The men and women in the Corps [of Cadets] live and study under a classical military system … About a third of the graduating classes accept military commissions.
—from The Citadel website

Since 1842, The Citadel has been training men (and now women) for business, science, politics, and other fields, but most famously, for war. It is, after all, the Military College of South Carolina, and takes its Sword Drills, Summerall Guards, and Long Gray Line Parades quite seriously. Its cadets and graduates have fought in every American war since 1861.

That’s why I found it curious that Dr. Will Johnson of The Citadel’s Department of Psychology would be teaching an honors-level course called “The Psychology of War and Peace” — with the operative word being peace.

“I had the idea a couple of years ago,” Johnson says. “I wanted to explore what the field of psychology can offer in terms of topics beyond straight military training. Peacemaking is touched on in political science, but there is no study of the subject based on human nature … I wanted to look into that nature and ask if we are just aggressive machines and built to fight.”

Johnson thinks he is alone among teachers at the nation’s military schools in studying the psychology of war and peace. He has found nothing like it in the curricula of the Army, Navy, or Air Force academies.

Yet he is in good company within the field of academic psychology. Since 1990, the Society for the Study of Peace, Conflict, and Violence has been a division of the American Psychological Association and, according to its website, is “a home for psychologists who work to promote peace within nations, communities, and families.”

The study of peace and conflict is relatively new and its application within a military environment is groundbreaking. Yet, the need is clearly there. History and current U.S. military policy are strewn with examples of how military force and diplomacy were used wisely and wastefully.

“The purpose of our military is to promote our national interest,” Johnson says. “But what is the national interest?”

After World War II, our interest lay not in further crushing Germany and Japan, but in rebuilding them economically and installing democratic governments. The result has been one of the most remarkable transformations in history, assuring more than 60 years of relative peace and stability. Likewise, Western Europe was secured against Soviet Communism by the aid and goodwill of the Marshall Plan and the Berlin Airlift, as much as the presence of the Third Army and the Strategic Air Command.

Those lessons seem to have been lost 20 years later, as America blundered into Vietnam, fighting an enemy we never understood. The mistake cost us 58,000 lives and untold wealth and prestige.

There is the expression that when the only tool in your box is a hammer, everything starts to look like a nail. If America’s military leaders had more tools in their collective box, perhaps they would have more ways of promoting American interests in an increasingly complex world. Many observers feel that too many times in recent decades U.S. leaders have reached for the hammer in making critical strategic decisions when a more subtle tool might have served better.

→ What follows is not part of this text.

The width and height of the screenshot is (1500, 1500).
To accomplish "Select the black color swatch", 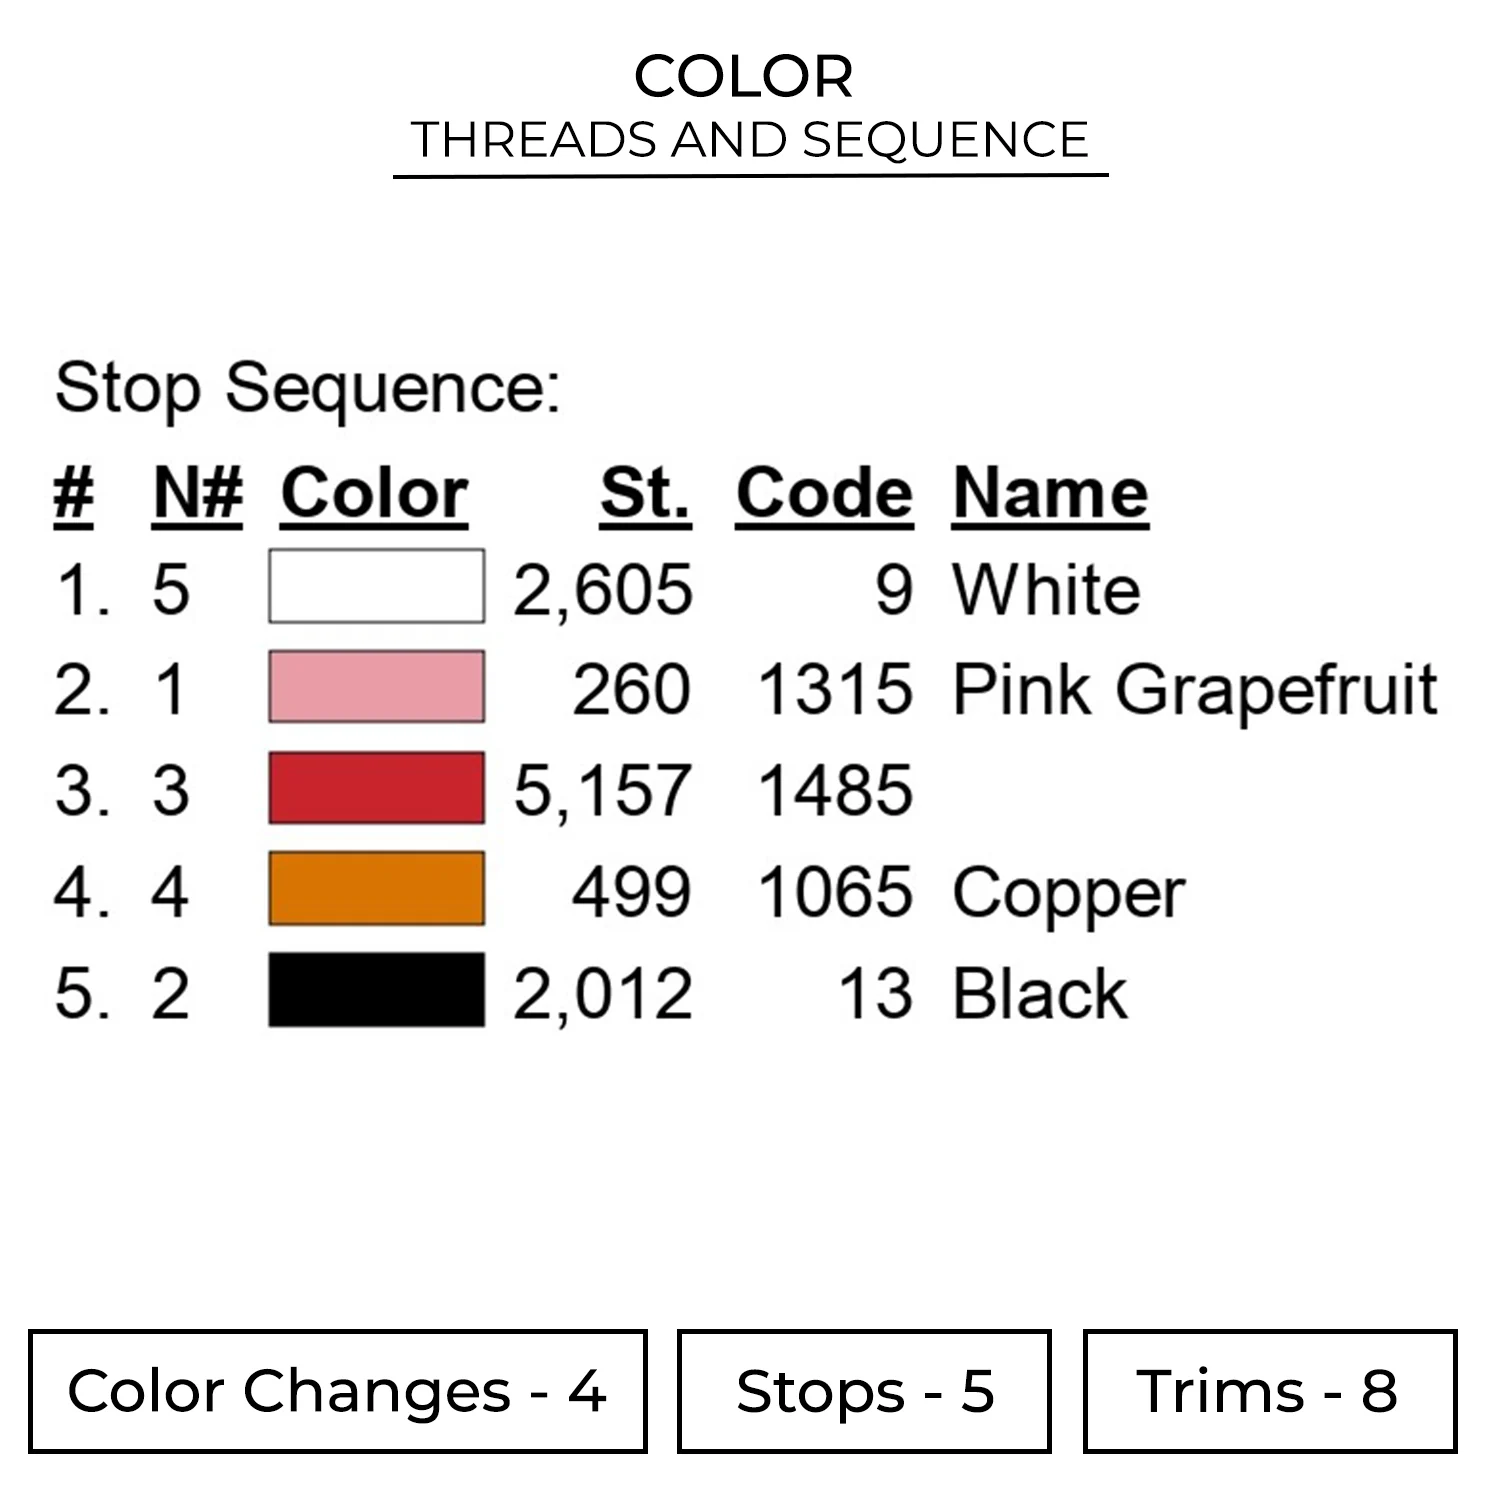I will pos(376,990).
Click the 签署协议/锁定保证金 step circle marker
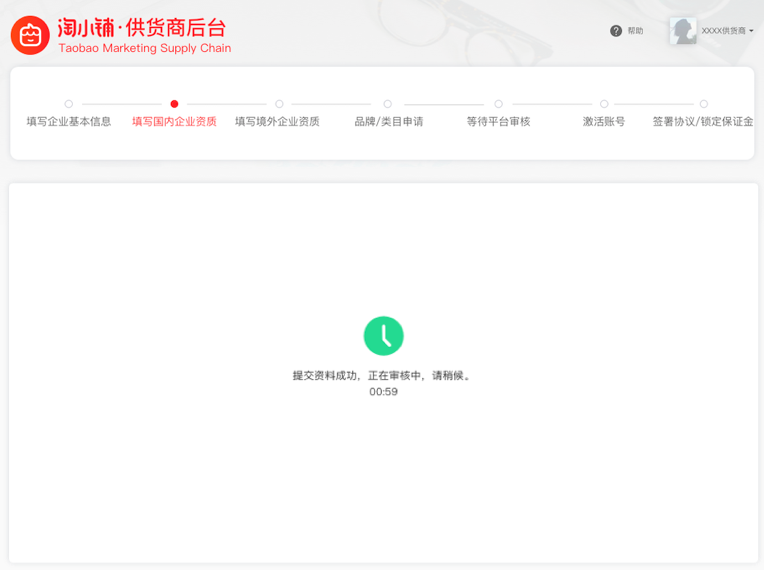Screen dimensions: 764x570 click(703, 104)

Right now the CIA and the Army are engaged in a program to peel off layers of Taliban resistance in Afghanistan through economic and political initiatives. Of course, such an approach requires seeing the Islamic militia not as a monolithic enemy, but as a collection of groups and individuals who come to the cause out of different motives and with different levels of commitment.

This is not the kind of thinking that some political and military blowhards like to engage in, but sometimes asking questions first can prevent shooting later. Understanding why people fight and why they cooperate could be a valuable part of military training, Johnson says.

“We are beginning to understand that sometimes success is not so much survival of the fittest,” he says, “but survival of the fittest within a helping and cooperative scenario.”

Considered in that light, the problem of promoting national interest may be one of identifying and framing the right scenario, rather than identifying and bombing targets. Johnson understands that not all challenges can have a peaceful resolution, but none will have a peaceful resolution unless it is sought. It may take a special sensitivity and training to see that possibility.

There are three students in Johnson’s trial class, and he is pleased with the results as the semester winds down. There are no immediate plans to teach the class again, but he hopes to have another chance to teach it in the future. It would be a good investment for The Citadel and for the U.S. military.